The point here is that Britain had a choice. It could have looked anew at the whole way industrial relations worked. There were plenty of good models to look to in other countries in northern Europe (Germany, Sweden) to help find the right way forward for Britain. In this mix it would have been essential to look at the way that capitalism worked in Britain and in particular the emphasis on short-termism and the enormous importance attributed to a company's share price as quoted on the stock market - two features relatively absent in, for instance, Germany. But once Thatcher was elected, this was never going to happen. The NEDC should have continued as the way forward, but Thatcher detested the whole idea of it and just ignored it (it was finally abolished by PM John Major in 1992).

The legislation to reform the unions that Thatcher introduced, abolition of secondary picketing, abolition of the closed shop, compulsory union registration, could all have been put on the statute book without active confrontation - the Conservatives had an overall majority, after all.

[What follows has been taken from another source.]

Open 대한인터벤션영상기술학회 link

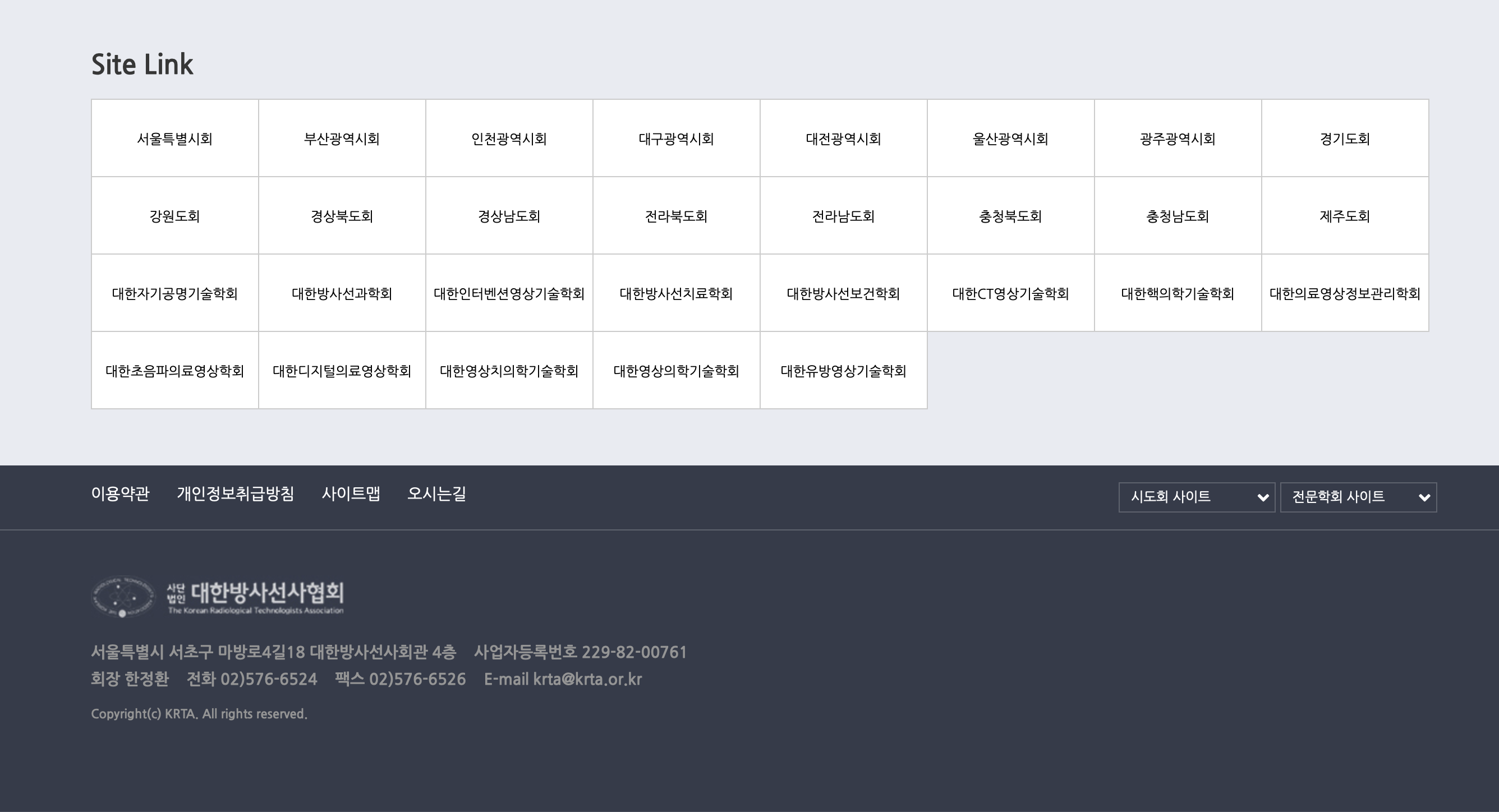[x=509, y=294]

But this was not the Thatcher way. She insisted on having a confrontation with the miners' union, the NUM, to demonstrate government and employer power.

It is true a large part of the blame for the truly terrible days of the 80s miners' strike must rest with their leader, Arthur Scargill, who could entertain no comprise and insisting on leading his fellow workers off a cliff. He was the perfect stool pigeon for Thatcher to shoot. He was too foolish to note that, unlike Heath in the 70s, Thatcher had build up a great stockpile of coal to prepare for a long war of attrition.

Most of the 80s legal reforms of the unions are probably reasonable. They could have been balanced by getting real reforms in the way businesses cooperated with their labour forces and negotiating a whole package through Neddy. But Thatcher had an even more powerful weapon to deploy than a stockpile of coal - the shutting down of vast swathes of British industry. This was truly her unspoken WMD.

Even while the miners' strike was on, she was allowing pits to fall into disrepair, making reopening all but impossible. The steel industry was decimated and her macroeconomic policies of monetarism and neo-liberalism were doing their job of closing down companies and throwing millions on the dole queues. The Big Bang in the City of London in 1985, that chucked out the accumulated wisdom of caution and bank regulation that had been built up over centuries, shifted the economic focus away from hard industries and contributed to the decline of the industrial areas of England, Wales and Scotland. PM Thatcher presided over all this with apparent indifference.

As I have remarked before, all this destruction was made possible through the one-off bonanzas, of North Sea oil revenues and privatization receipts. In addition, an artificial house price boom was created as, following the Big Bang, banks could release massive amounts of unregulated credit to pump up house prices and create a temporary sense of well being. The expression "smoke and mirrors" frequently escaped the mouths of commentators at the time. It was obvious what was going on to many. And certainly it was to those on the receiving end of the closures. In many parts of the Kingdom today the bitterness of the Thatcher legacy lives on with full force.

Thatcher made sure, because of her overbearing personality and driven ideology, that Britain chose conflict and strife over faith in common interests. Her worldview of non-compromise and ignorance of society brushed aside the norms that needed to prevail if we are to create the kind of good well-adjusted society in which most people believe.